Recording Oasis Pty Ltd, a business trading as Gold Coast Plastic Surgery, made its Digital Marketing Manager redundant in August 2025. Believing it had softened the blow by offering the employee a casual replacement role she had accepted and then backed out of, the company argued she had never been dismissed at all. On 4 March 2026, the Full Bench of the Fair Work Commission handed down its decision, refusing permission to appeal and leaving that argument where it fell.

Kirsten Kae Beck had worked at the company from 26 February 2024. When her full-time role ended on 1 August 2025, she was offered a position as a casual Social Media Coordinator, eight hours per week, remote, with no guaranteed minimum hours. She signed the contract, then changed her mind before her start date of 6 August 2025.

The company, along with Barbara Sotiriadis, contended that the employment relationship had never truly ended and that Beck's decision not to start the casual role was, in effect, a resignation. Commissioner McKinnon rejected that argument in December 2025. On 4 March 2026, the Full Bench found no arguable case of appealable error and refused permission to appeal.

"The separate offer of casual employment, which was accepted by Ms Beck before she decided not to proceed with that offer, is a distraction," the original decision read.
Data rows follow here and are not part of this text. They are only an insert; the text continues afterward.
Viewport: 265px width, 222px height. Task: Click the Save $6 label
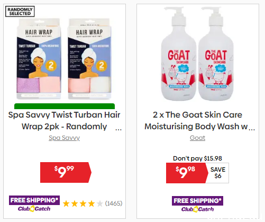tap(218, 173)
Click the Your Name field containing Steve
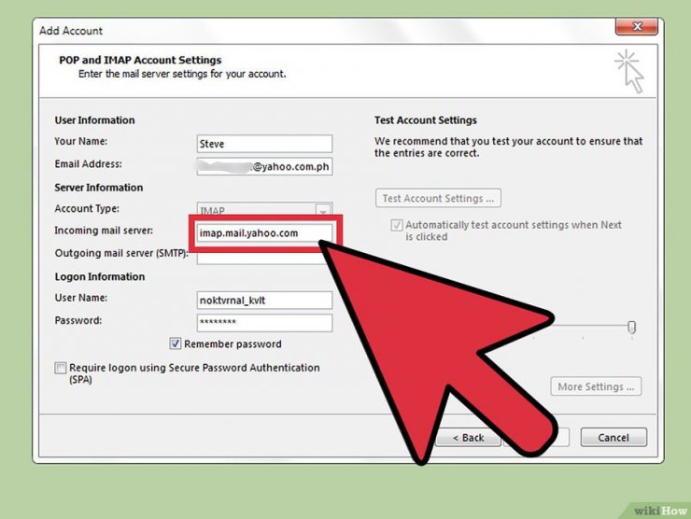The width and height of the screenshot is (691, 519). pyautogui.click(x=264, y=144)
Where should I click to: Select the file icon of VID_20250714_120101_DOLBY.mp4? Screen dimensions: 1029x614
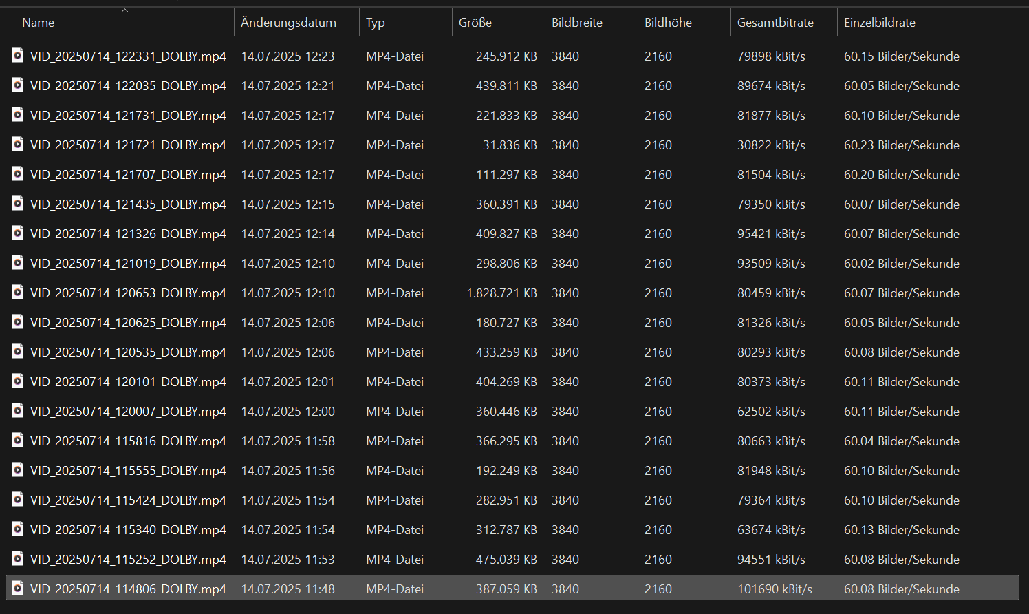coord(18,381)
The Full Bench agreed. The two roles were not the same employment relationship. The original was full-time management. The replacement offered eight hours a week, no guaranteed work, fewer responsibilities and a fully remote arrangement. The casual contract never commenced. Beck was dismissed when her Digital Marketing Manager role ended on 1 August 2025.

The employer's own correspondence helped seal it. A formal letter dated 31 July 2025 was titled "Variation to Terms and Conditions of Employment" and said nothing about termination. But an email sent the same day by Ms Sotiriadis told Beck: "In line with your entitlement, payment of two weeks in lieu of notice will be made into your nominated bank account on Monday 4 August."

The company had also locked Beck out of her existing work email, issued her a new one and required her to sign a fresh employment contract. The Commission treated these as clear signs the original employment had ended.

There is a larger issue still unresolved. Beck alleged that her redundancy was unlawful because it was motivated by reasons related to her pregnancy. The 4 March 2026 decision only determined whether she was dismissed. The pregnancy discrimination allegation has not been heard and remains live.

For HR leaders managing redundancy processes, the decision raises questions worth sitting with. A redeployment offer does not neutralise a dismissal when the new role is substantially inferior in hours, rank and security. The gap between a full-time management position and eight casual hours with no guaranteed work is not a minor distinction.

When redundancy and pregnancy intersect, every step in the process matters more. And every piece of correspondence, whether a formal letter or a quick email confirming a payout, forms part of the legal record. In a dispute, both carry equal weight.